Sat in the back of the police car I've never been so scared, or confused in all my life. This can't be happening, it just can't be, but Carlos's words were clear. He set me up, this whole thing was a lie; Can I really be one of those women you hear about who get duped into believing some young, hot man has fallen in love with them in the space of a short holiday, only to find out they just wanted a visa, or someone to smuggle drugs for them.
Oh my God, it all makes perfect sense, I am one of those women! It dawns on me like a slap in the face, how could I have been so stupid? Here is Carlos who from the beginning I knew was too sexy and young to ever be interested in me, but yet he seemingly falls in love with me in three short weeks, promising me the world, of course it's all too good to be true, how could I not have seen it!? Not to mention that I was the perfect candidate, on my own, just split up with my husband, vulnerable, no self esteem, I bet it was as easy as taking candy from a baby, getting me to fall for his plan.
I feel like such a fool, all we had planned, all I had dreamed of for our future, was all just part of the rouse. The tears start to well in my eyes and as I lift my arm to brush them away my tattoo catches my gaze, that's about right, not only am I the worlds biggest idiot, but now I'm branded one too. A stupid, gullible, idiot, for eternity.
It's all so unbelievable, in hindsight it makes perfect sense, but if this hadn't of happened now, I wouldn't of had a clue. It literally never crossed my mind to think something like this was happening to me, I guess you always assume it's the poorer people looking for money, or a way out of the country, their the ones you look out for; not rich, dual nationality resort owners sons, but then I guess he had a different agenda. But why would he even need to deal drugs when he has money? Maybe just the thrill, or maybe he's in some sort of trouble and this was the only way out?

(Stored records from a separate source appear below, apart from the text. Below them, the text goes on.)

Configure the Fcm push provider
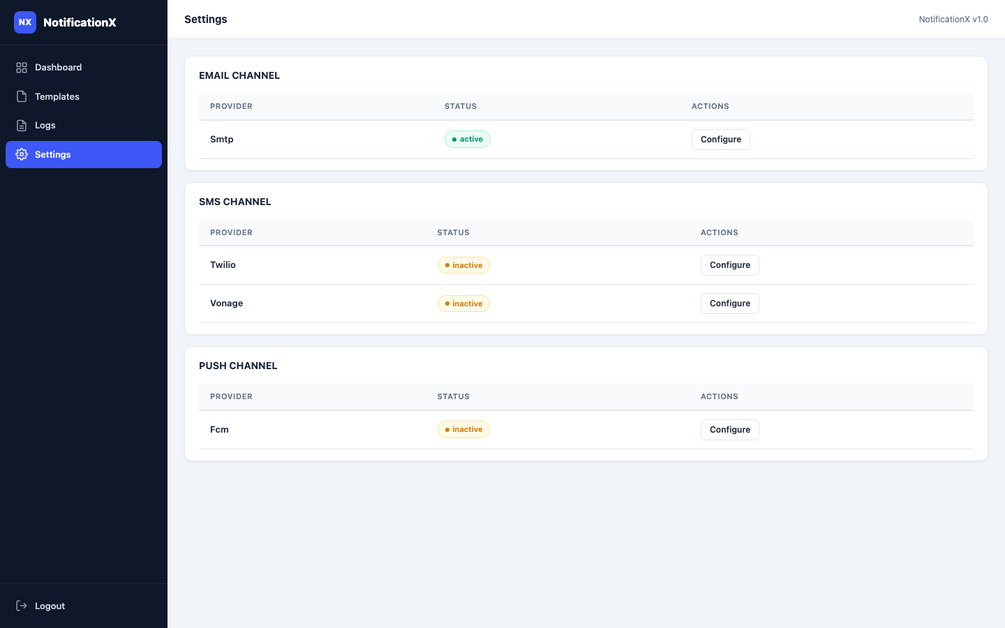[x=729, y=429]
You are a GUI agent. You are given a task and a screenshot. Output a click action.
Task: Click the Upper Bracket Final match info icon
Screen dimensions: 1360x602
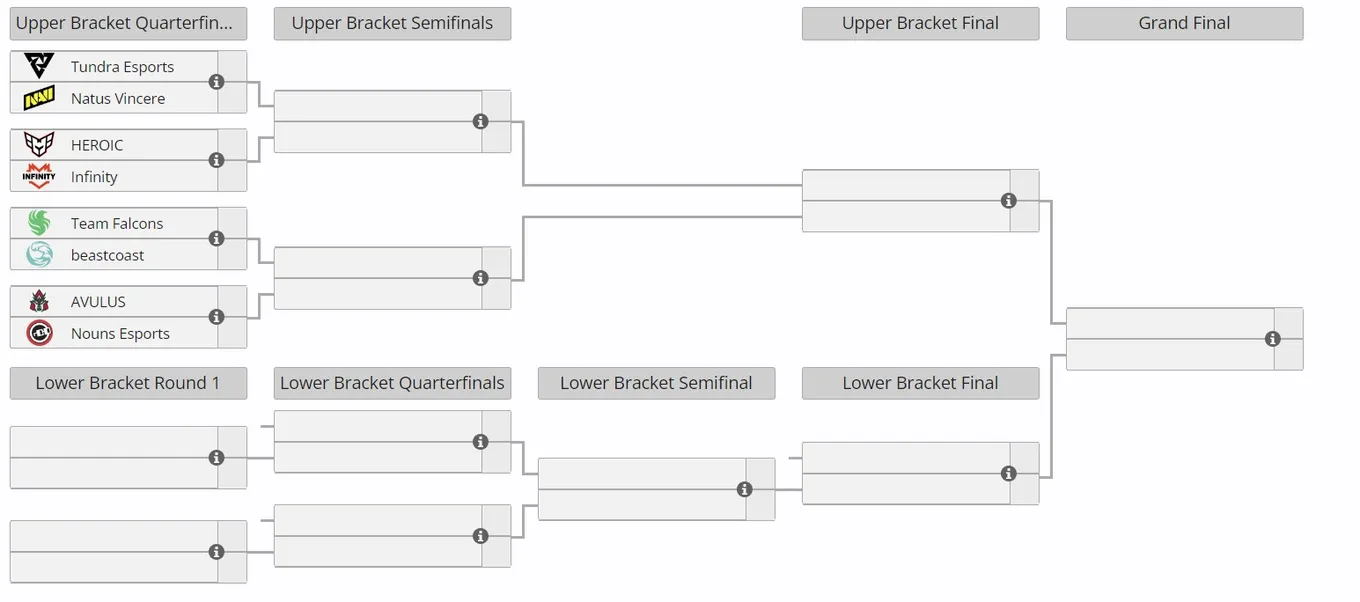coord(1008,201)
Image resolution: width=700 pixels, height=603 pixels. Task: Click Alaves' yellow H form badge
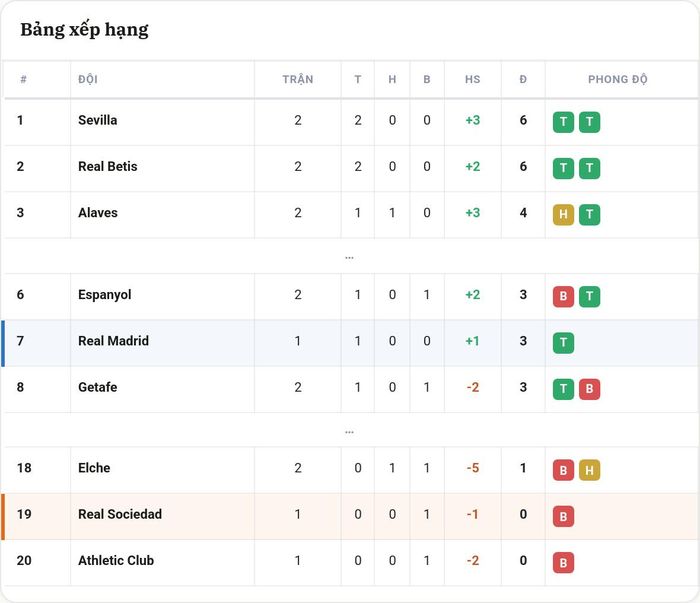click(563, 215)
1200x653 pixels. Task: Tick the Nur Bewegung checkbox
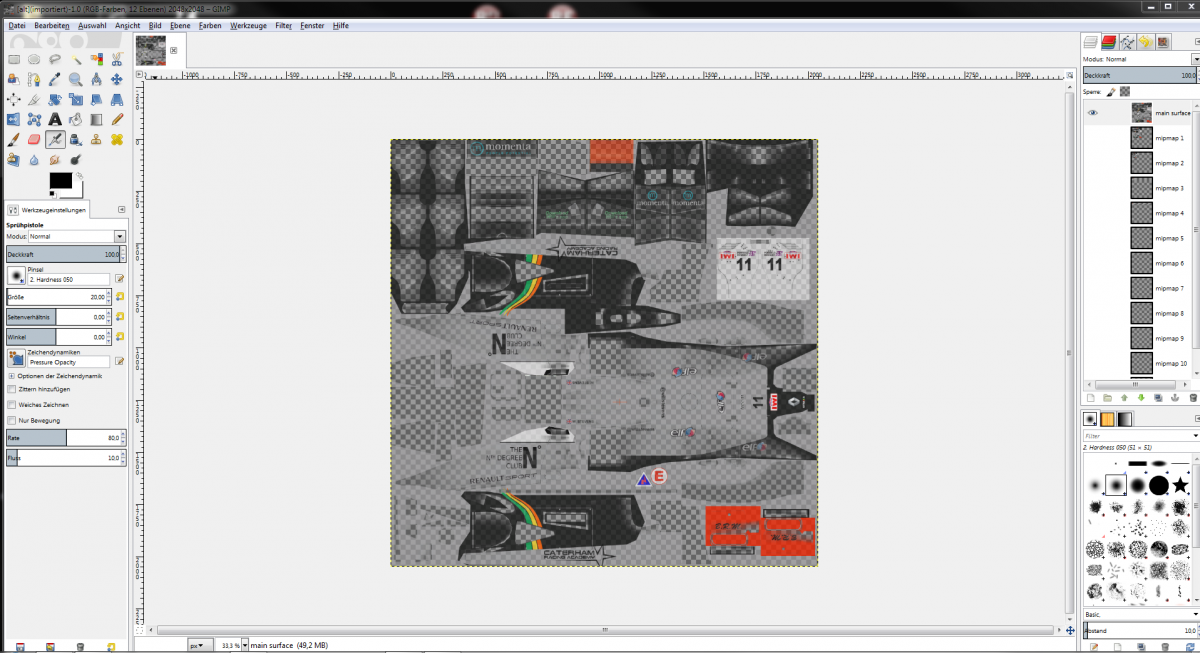(12, 421)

No that can't be true, with all the talk of him never settling down, this is probably why. All those poor girls before me, he saw for a few weeks then sent them packing with false hope in their hearts and a bag of cocaine in their luggage!
And his siblings, I'd bet that they are in on it too, kick up a fuss, make it look like he is turning his back on them in favour of his girl of the month, really hammer home this undying love routine. I bet they've all been having a right laugh behind my back, 'stupid English woman, as if Carlos would ever be interested in her'.
I feel sick with all the emotions running through me, scared, angry, ashamed, embarrassed, empty, depressed, thankful that it happened now rather than in the airport where it would have been too late for him to do the right thing and come clean.